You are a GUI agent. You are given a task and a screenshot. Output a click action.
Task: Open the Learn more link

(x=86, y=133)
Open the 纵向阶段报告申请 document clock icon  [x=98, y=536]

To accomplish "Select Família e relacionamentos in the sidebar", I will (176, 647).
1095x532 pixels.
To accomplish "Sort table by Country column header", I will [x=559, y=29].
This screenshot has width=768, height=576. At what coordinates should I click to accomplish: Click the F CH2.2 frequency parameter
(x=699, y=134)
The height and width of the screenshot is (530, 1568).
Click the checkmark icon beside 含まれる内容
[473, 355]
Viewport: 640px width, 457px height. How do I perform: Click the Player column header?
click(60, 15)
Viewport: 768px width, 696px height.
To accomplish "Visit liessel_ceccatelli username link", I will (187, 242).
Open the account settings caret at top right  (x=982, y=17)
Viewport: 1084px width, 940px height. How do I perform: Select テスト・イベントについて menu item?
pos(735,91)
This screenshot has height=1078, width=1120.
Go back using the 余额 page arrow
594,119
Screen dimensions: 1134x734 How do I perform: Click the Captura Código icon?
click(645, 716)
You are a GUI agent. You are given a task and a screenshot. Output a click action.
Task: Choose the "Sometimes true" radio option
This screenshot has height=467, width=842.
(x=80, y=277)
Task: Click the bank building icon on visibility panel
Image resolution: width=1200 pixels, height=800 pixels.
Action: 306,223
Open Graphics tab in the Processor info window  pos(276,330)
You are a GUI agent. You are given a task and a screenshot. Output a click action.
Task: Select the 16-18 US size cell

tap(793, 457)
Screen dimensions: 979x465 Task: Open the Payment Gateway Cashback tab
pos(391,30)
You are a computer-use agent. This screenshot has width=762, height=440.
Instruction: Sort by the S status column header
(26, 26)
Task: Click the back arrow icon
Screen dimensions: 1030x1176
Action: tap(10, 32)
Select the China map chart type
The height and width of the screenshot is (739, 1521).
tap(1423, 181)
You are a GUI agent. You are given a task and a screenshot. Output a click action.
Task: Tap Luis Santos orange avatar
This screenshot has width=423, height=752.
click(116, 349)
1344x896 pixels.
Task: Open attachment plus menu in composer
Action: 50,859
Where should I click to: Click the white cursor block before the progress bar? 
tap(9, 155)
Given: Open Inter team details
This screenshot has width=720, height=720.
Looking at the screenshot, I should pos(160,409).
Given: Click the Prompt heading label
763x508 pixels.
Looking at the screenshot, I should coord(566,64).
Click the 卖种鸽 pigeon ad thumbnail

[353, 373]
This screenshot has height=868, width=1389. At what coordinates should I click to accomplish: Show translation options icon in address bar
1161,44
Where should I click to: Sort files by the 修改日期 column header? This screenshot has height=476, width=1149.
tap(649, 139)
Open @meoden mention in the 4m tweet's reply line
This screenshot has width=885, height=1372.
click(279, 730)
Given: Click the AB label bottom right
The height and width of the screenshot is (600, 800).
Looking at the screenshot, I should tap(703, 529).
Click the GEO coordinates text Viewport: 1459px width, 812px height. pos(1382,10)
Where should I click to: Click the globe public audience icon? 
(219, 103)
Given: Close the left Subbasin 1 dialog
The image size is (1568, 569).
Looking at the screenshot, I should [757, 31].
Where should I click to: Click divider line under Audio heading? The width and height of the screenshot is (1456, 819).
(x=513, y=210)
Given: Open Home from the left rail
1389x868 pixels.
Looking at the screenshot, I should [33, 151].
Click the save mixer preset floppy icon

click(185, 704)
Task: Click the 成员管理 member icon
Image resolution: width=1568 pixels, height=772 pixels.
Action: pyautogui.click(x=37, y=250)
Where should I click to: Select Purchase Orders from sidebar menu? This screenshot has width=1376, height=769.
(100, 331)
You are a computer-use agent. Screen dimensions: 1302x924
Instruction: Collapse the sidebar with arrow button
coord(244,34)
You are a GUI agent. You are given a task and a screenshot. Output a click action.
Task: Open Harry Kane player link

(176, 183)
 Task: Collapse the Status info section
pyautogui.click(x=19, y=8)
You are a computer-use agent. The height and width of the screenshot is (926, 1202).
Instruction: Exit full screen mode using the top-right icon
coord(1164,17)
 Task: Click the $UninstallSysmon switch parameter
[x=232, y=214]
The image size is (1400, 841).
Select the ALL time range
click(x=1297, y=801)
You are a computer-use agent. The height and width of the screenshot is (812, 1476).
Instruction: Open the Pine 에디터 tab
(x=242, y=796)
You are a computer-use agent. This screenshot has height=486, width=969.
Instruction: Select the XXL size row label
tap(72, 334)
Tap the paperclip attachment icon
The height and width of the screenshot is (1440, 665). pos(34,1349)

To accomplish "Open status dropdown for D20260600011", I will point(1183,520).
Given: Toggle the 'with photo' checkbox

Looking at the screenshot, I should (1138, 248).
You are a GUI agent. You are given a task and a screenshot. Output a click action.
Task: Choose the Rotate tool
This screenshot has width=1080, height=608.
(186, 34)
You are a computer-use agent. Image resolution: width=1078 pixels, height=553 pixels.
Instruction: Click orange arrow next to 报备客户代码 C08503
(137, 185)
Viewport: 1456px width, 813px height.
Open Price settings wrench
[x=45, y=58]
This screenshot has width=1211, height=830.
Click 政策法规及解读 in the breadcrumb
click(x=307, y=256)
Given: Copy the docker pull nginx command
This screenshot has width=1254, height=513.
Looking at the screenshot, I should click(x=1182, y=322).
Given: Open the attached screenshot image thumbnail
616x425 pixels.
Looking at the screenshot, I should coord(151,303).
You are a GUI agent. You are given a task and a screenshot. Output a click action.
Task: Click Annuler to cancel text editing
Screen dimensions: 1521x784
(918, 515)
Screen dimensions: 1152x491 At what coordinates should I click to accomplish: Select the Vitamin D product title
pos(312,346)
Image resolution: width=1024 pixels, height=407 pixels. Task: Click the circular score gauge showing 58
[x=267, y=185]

※ ※ ※

Task to carry out: Return each line of the records above that contains the string "accomplish". Case counts.

Solution to the exercise:
To accomplish "Select Família e relacionamentos in the sidebar", I will (176, 647).
To accomplish "Sort table by Country column header", I will [x=559, y=29].
This screenshot has width=768, height=576. At what coordinates should I click to accomplish: Click the F CH2.2 frequency parameter
To accomplish "Visit liessel_ceccatelli username link", I will (187, 242).
This screenshot has height=868, width=1389. At what coordinates should I click to accomplish: Show translation options icon in address bar
To accomplish "Open status dropdown for D20260600011", I will point(1183,520).
Screen dimensions: 1152x491 At what coordinates should I click to accomplish: Select the Vitamin D product title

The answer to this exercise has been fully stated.